Анна пошла на архитектурные курсы и за полгода сделала даже какой-то дипломный проект и получила корочки. С отвагой неофита села за чертежи и составление бюджета. Ездила на стройку перед работой каждый божий день и муштровала бригаду, заставляя переделывать все, что напортачили. Когда они закончили, квартира выглядела стерильной, словно операционная. «Как вы здесь жить-то будете? – спросил прораб. – Прямо больница какая-то».
Но ей хотелось интерьер экстремально минималистский, просто на острие ножа. В контрасте с дореволюционным фасадом и в гармонии с урбанистическим уродством Нового Арбата, вид на который открывался из огромных окон и арочной балконной двери. В стерильность интерьера с огромным темно-красным кожаным панно на одной стене и ярким абстрактным полотном сына на другой она вбросила несколько дорогих безделушек: вазу Baccarat, ярко-синюю пепельницу муранского стекла, пару антикварных шкатулок из маминого наследства, пианино и антикварную швейную машинку.

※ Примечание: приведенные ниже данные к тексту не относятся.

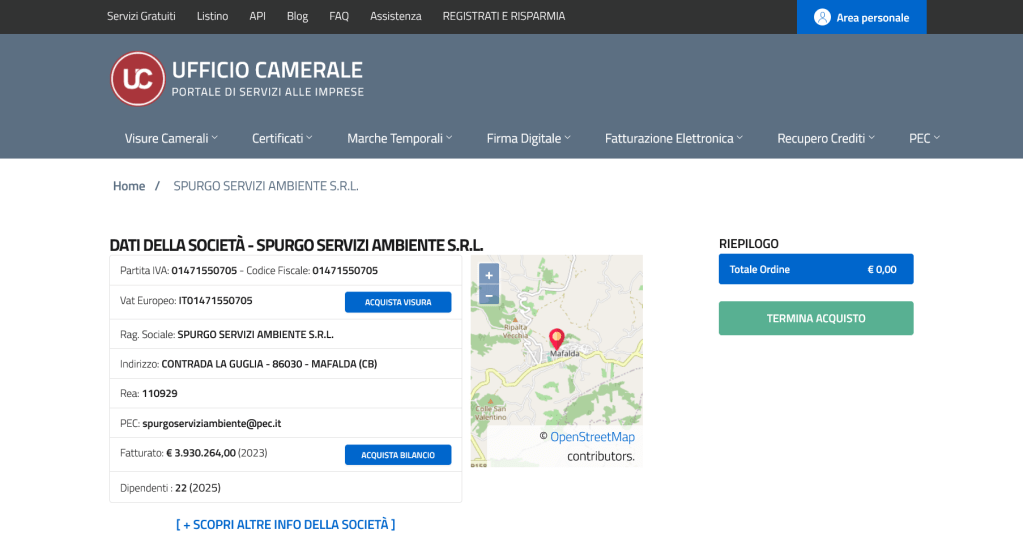Image resolution: width=1023 pixels, height=551 pixels.
Task: Expand the Marche Temporali menu
Action: (399, 138)

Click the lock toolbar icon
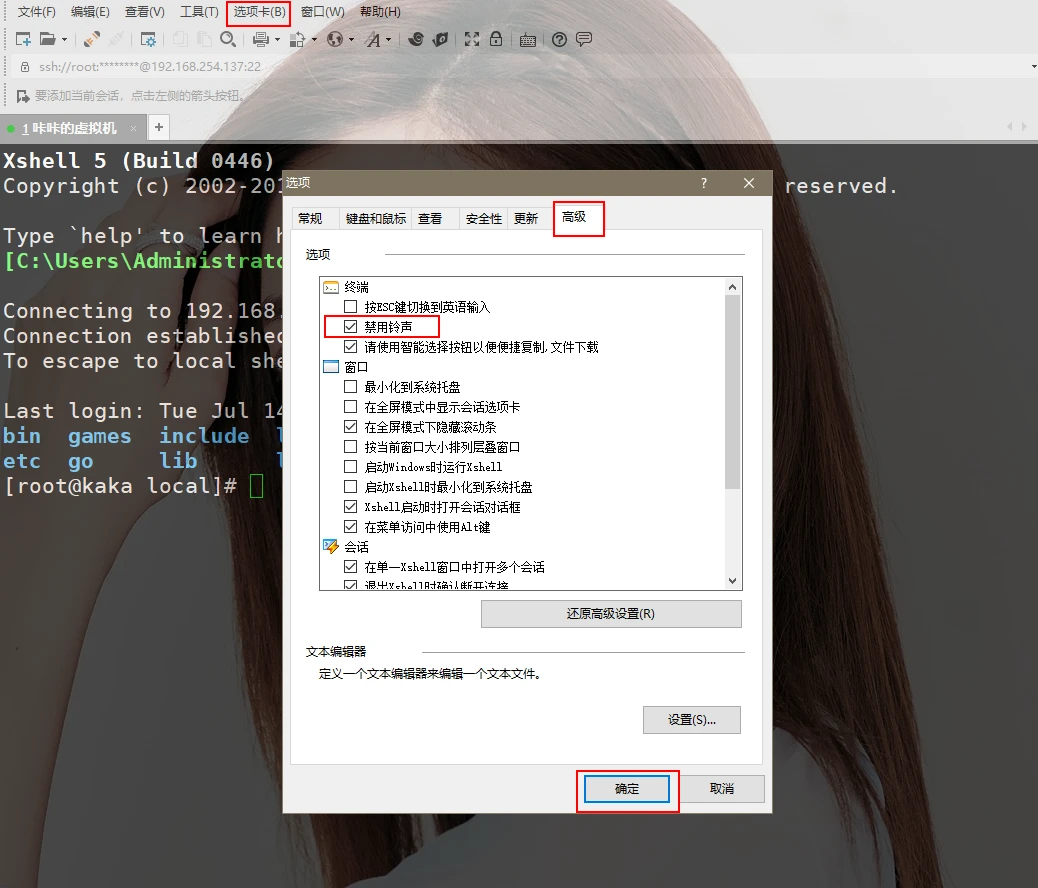coord(496,39)
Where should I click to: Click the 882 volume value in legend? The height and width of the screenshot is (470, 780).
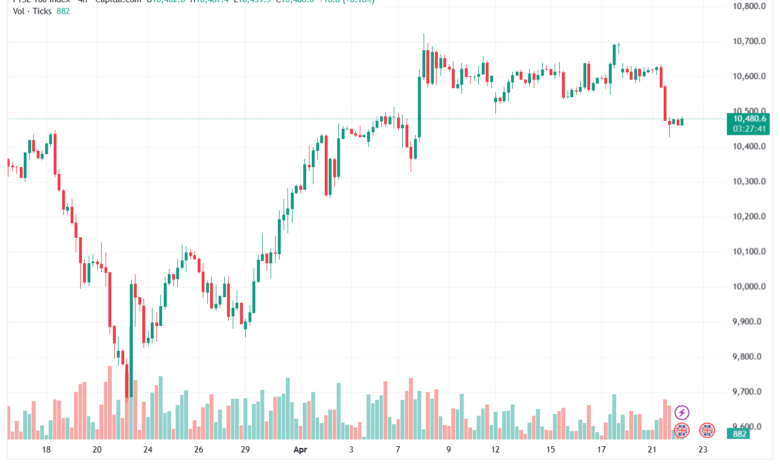pos(63,11)
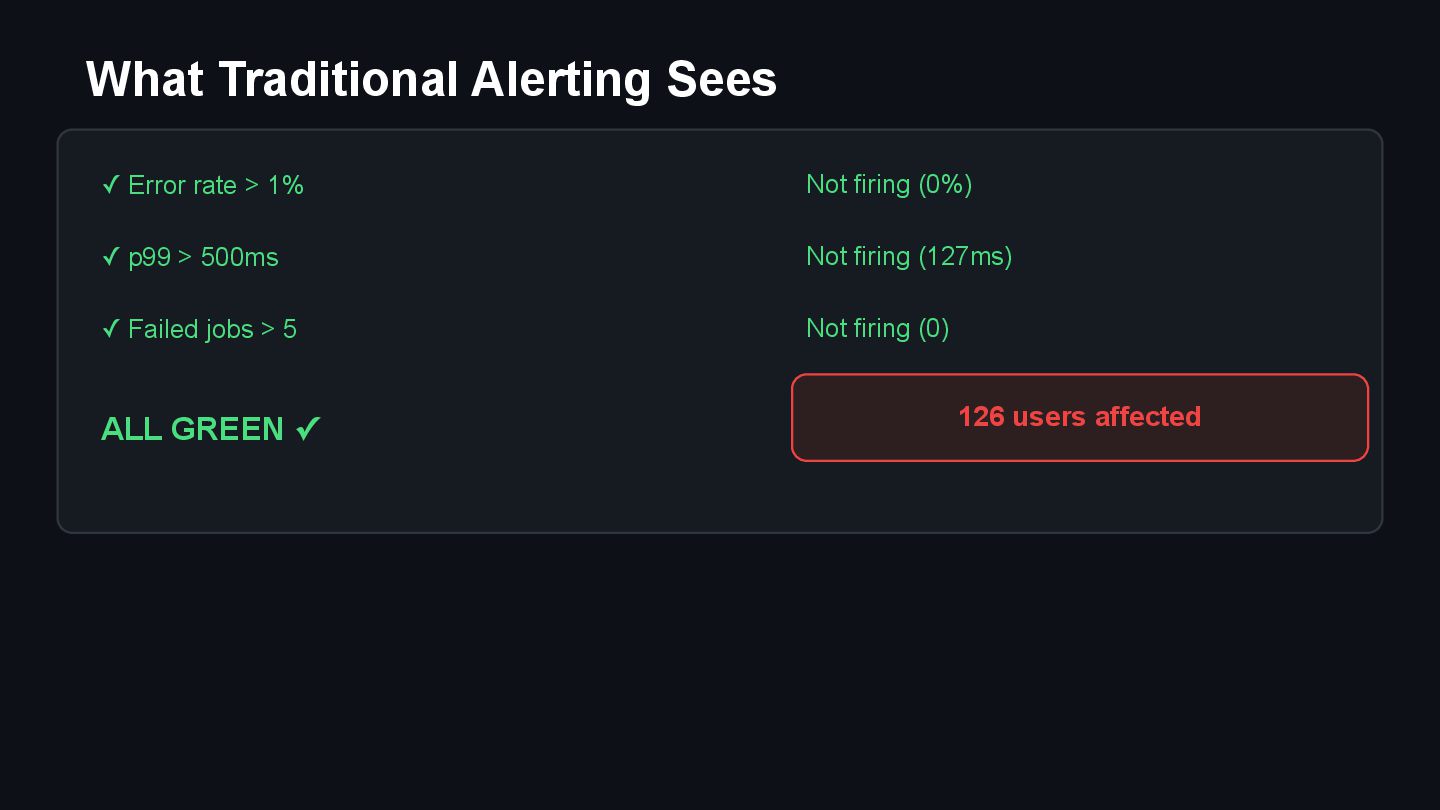Click the '1%' threshold in error rate rule
1440x810 pixels.
point(285,185)
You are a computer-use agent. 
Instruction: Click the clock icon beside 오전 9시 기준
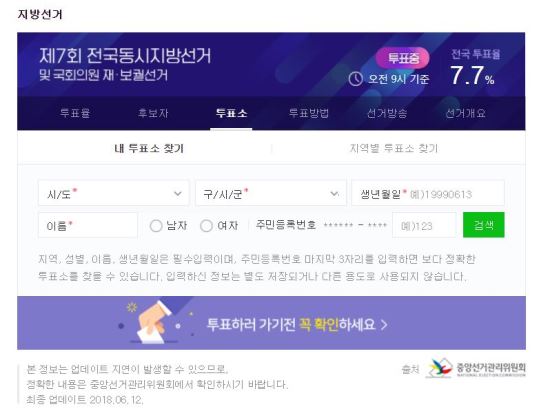coord(355,79)
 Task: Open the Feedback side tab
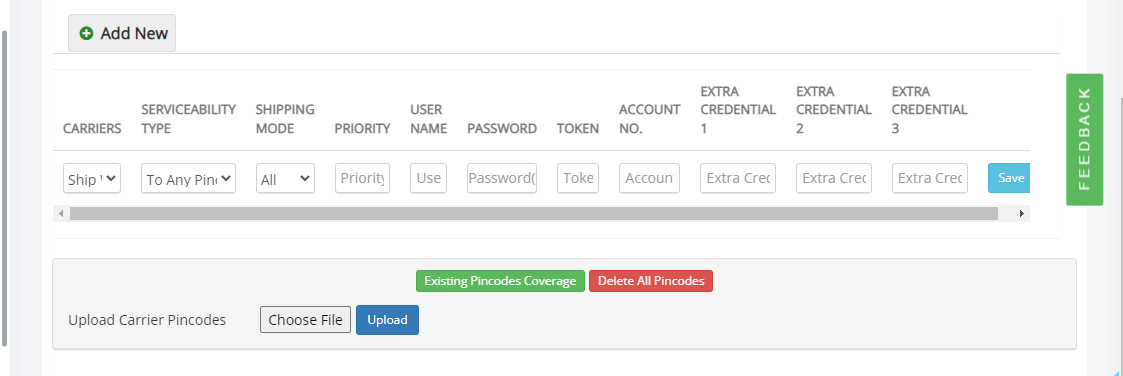[1084, 140]
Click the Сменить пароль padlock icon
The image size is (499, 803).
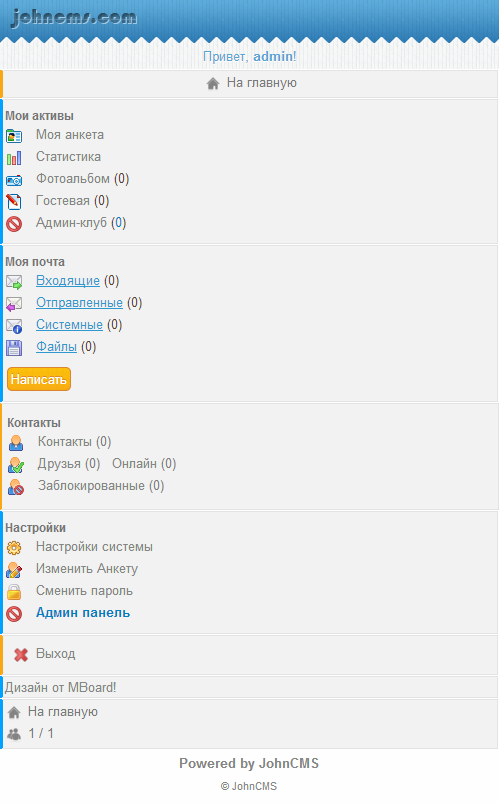click(14, 592)
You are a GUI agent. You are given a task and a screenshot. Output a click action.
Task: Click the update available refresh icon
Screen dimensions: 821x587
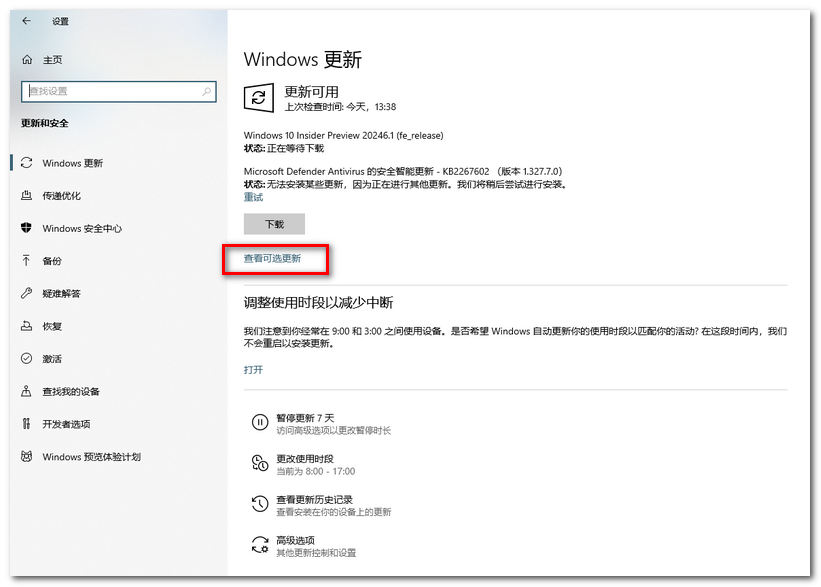[x=259, y=97]
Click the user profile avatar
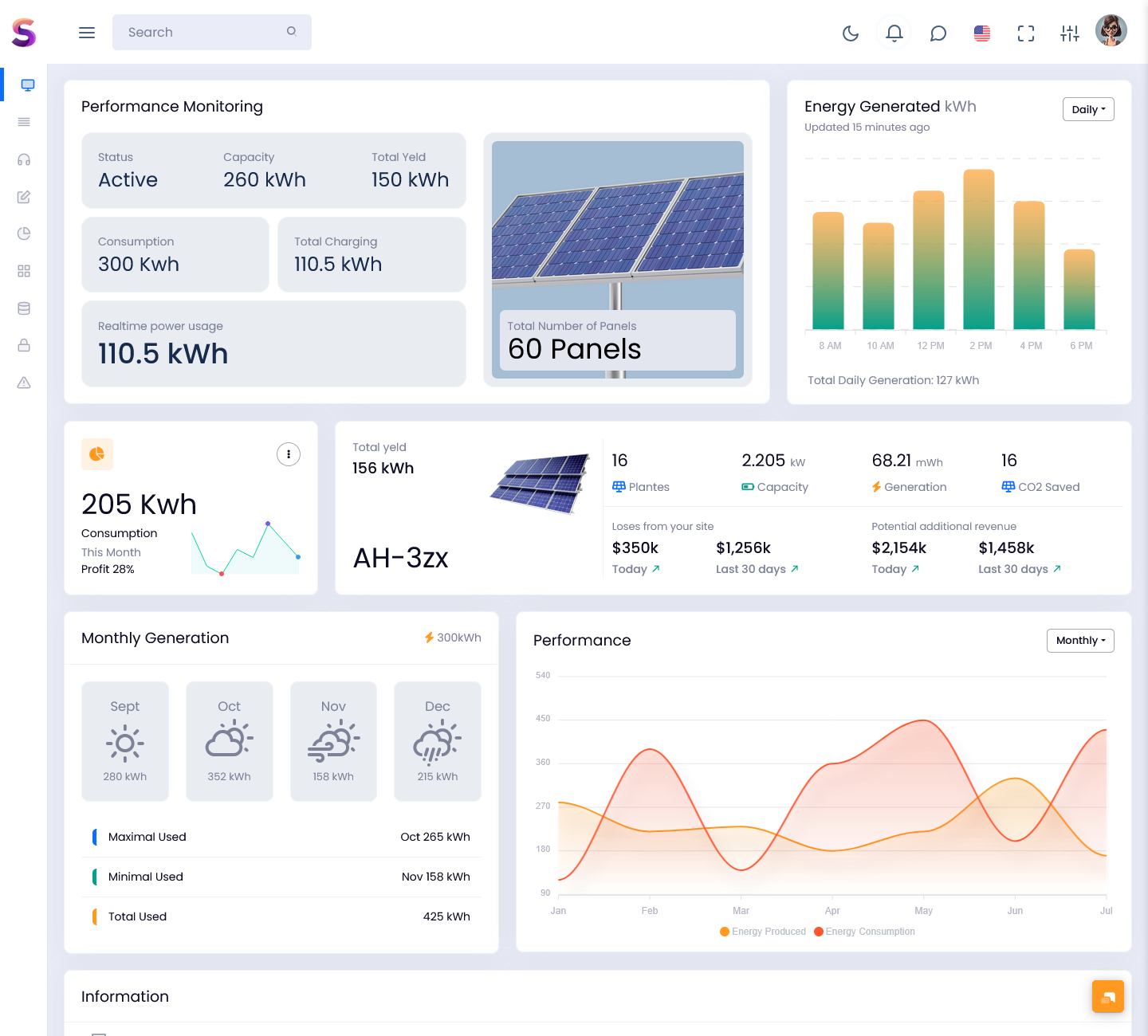The width and height of the screenshot is (1148, 1036). tap(1111, 31)
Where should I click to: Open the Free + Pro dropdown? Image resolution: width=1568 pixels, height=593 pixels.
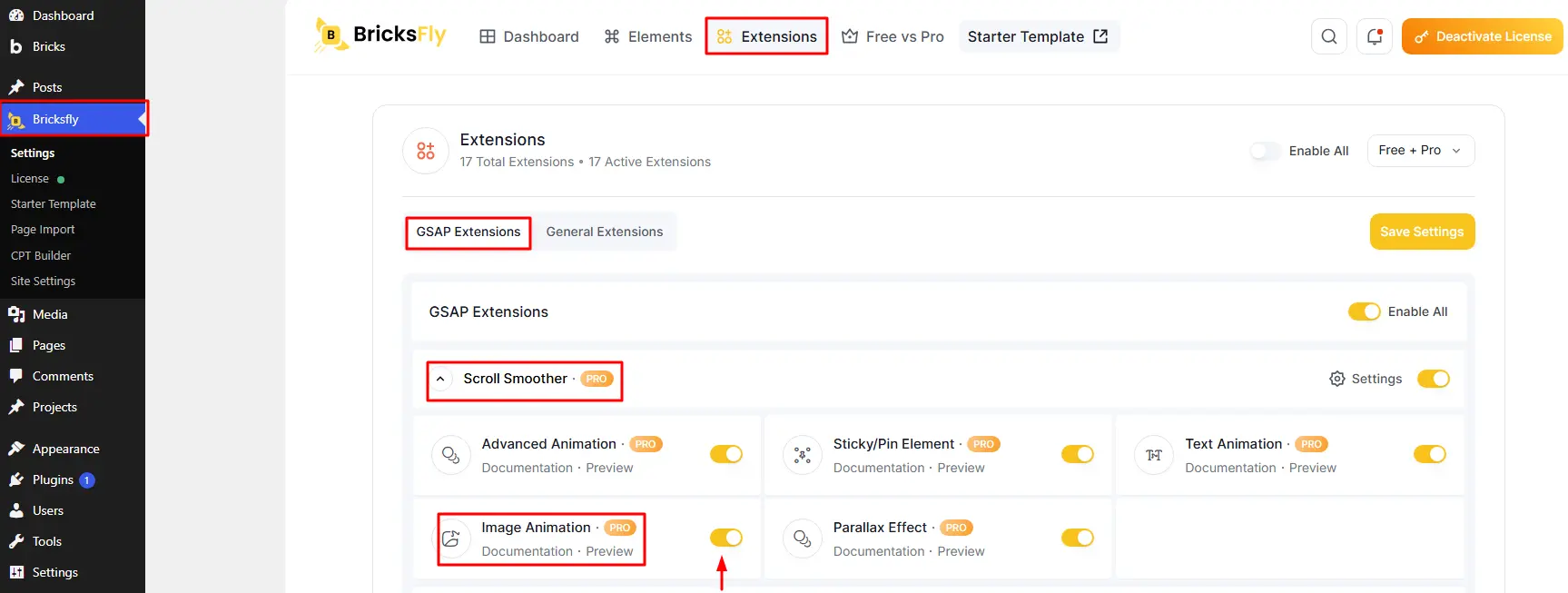(x=1421, y=151)
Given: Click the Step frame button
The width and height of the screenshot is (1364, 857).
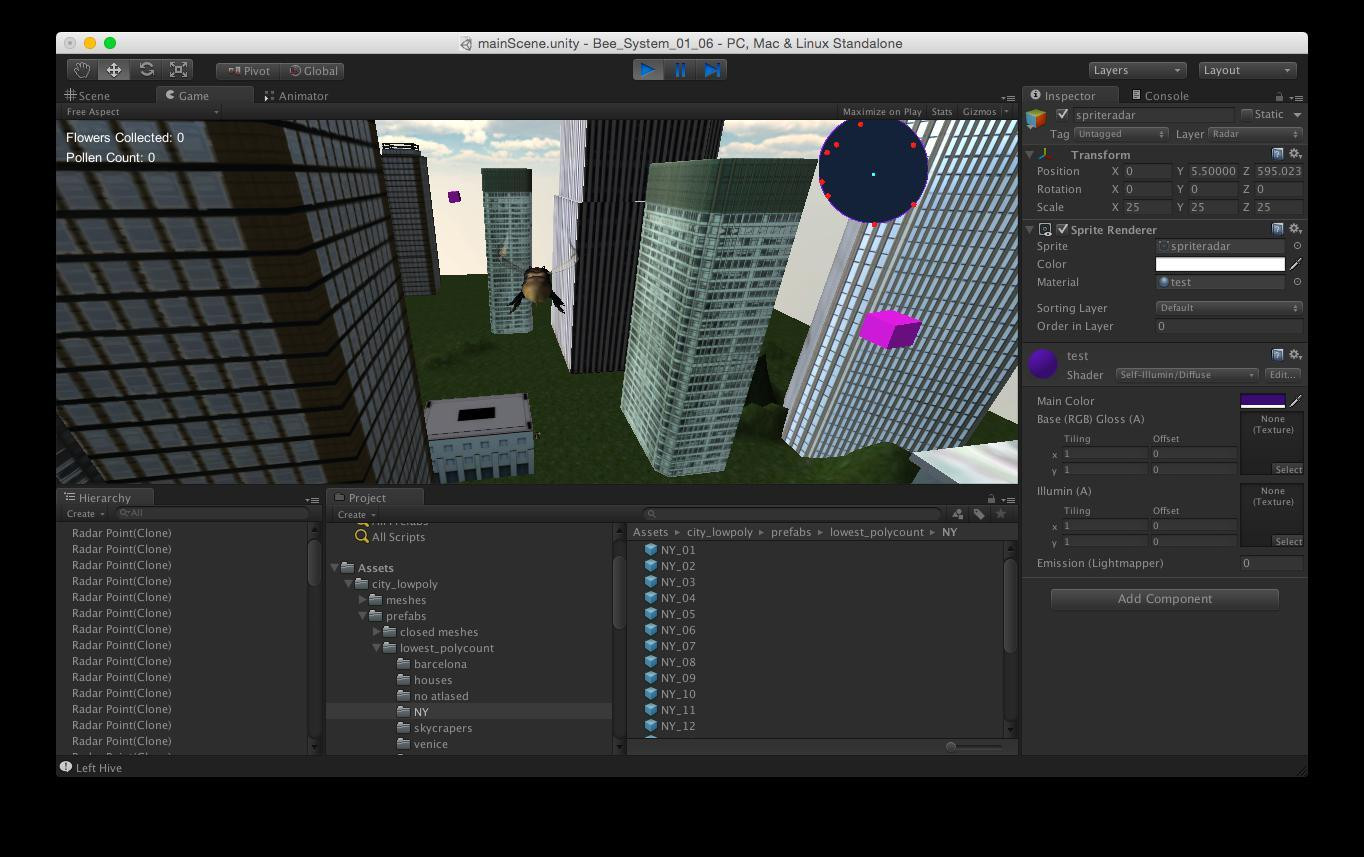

Эффект получился ошеломляющий. Интерьер был оригинален, дерзок и стилен. Как она сама. Только немного холоднее.
«Мне, правда, повезло… – Анна в постели пила кофе, оставленный Джоном на тумбочке. – Он естествен, уверен в себе и совсем меня не боится. После вереницы уродов, которые все пытались понять, достаточно ли они хороши для меня, чтобы уж точно иметь право вымещать на мне свои комплексы, то играя в мачо, то не звоня неделями, а то истеря. Джон другой. Он не любит меня, но при этом дает гораздо больше, чем те, которые уверяли, что любят». Ее телефон был полностью с этим согласен, так как тут же тренькнул текстом: «Привет, соня! Проснулась? На работу пора».
Это подтверждало, что ее решение не влюбляться – единственно правильное, потому что уж Джону ее любовь точно не нужна. Ни как таковая, ни как средство самоутверждения. Наоборот, если он чего и может испугаться, то именно этого – любви, утраты легкости. Даже не испугаться, а просто спокойно отойти от больного по причинам личной гигиены.
Три дня спустя, возвращаясь из Москвы в Лондон, она подумала, что жизнь налаживается: она завоевала уважение коллег, стала одним из opinion leaders, центров формирования мнений, выглядела на миллион, и у нее классный бойфренд. Или просто френд. Джон уже забил ее телефон текстами, что ждет и хочет видеть сразу по приезде, хотя самолет прибывал только в девять вечера.
Как только она включила телефон, выйдя из Хитроу, выскочило первое сообщение: «Уже прилетела?» Она подтвердила – и тут же: «Готова тонуть в объятиях?». Она ответила: «Да, и в розовом шампанском». Его ответ рассмешил: «За мной объятия, за тобой шампанское, справедливо?» Сердце опять заколотилось, и стал раздражать медленный трафик. Когда она уже въехала в центр, пришел новый текст: «Значит, отменяем.» Что отменяем? Встречу? Она набрала его номер – автоответчик. Набрала снова – отключен. Вдруг почувствовала острый укол той боли, которая жила в ней, когда Виктор, вместо того чтобы приехать, как договаривались, исчезал и отключал телефон. Неужели опять те же грабли? Этот маленький укол вызвал рефлекс паники, и, уже не соображая, что творит, Анна позвонила и наговорила на автоответчик, что она уже дома и ей ясно: он занят чем-то более важным, но она не заслужила такого обращения.
Джон позвонил через пять минут: «Анна, что с тобой? Я был в метро, получил твое сообщение, но ты хочешь меня видеть или нет?» И буквально через минуту, пока она еще не оправилась от своей идиотской ошибки, уже открывал дверь. Он вошел, выглядя неотразимо, как всегда, в стильном сером костюме, с кейсом в руке, но был хмур, как будто измучен. Она подбежала к Джону, чувствуя себя глупой и виноватой.
– Молчи, ни слова, – сказал Джон, крепко обняв и прижав ее к себе одной рукой. – Просто заткнись сейчас, пожалуйста.
Они стояли так у двери долго, он так и держал кейс в руке. Потом поставил его на пол, обнял Анну, стал целовать в макушку, прижимая ее лицо к своей груди. Он вдыхал запах ее волос и держал так крепко, чтобы она не могла сделать сама ни одного движения. Он не понимал, что сделал не так, и не это было страшно, а то, что однажды из-за какого-то другого глупого недоразумения может ее потерять.
Позже, в постели, всё еще крепко сжимая Анну, уже почти в полусне он сказал:
– Я хочу спать, держа тебя в руках всю ночь, не отпуская. А потом проснуться и держать тебя в руках весь день. Пожалуйста, не будь жестока ко мне. Никогда.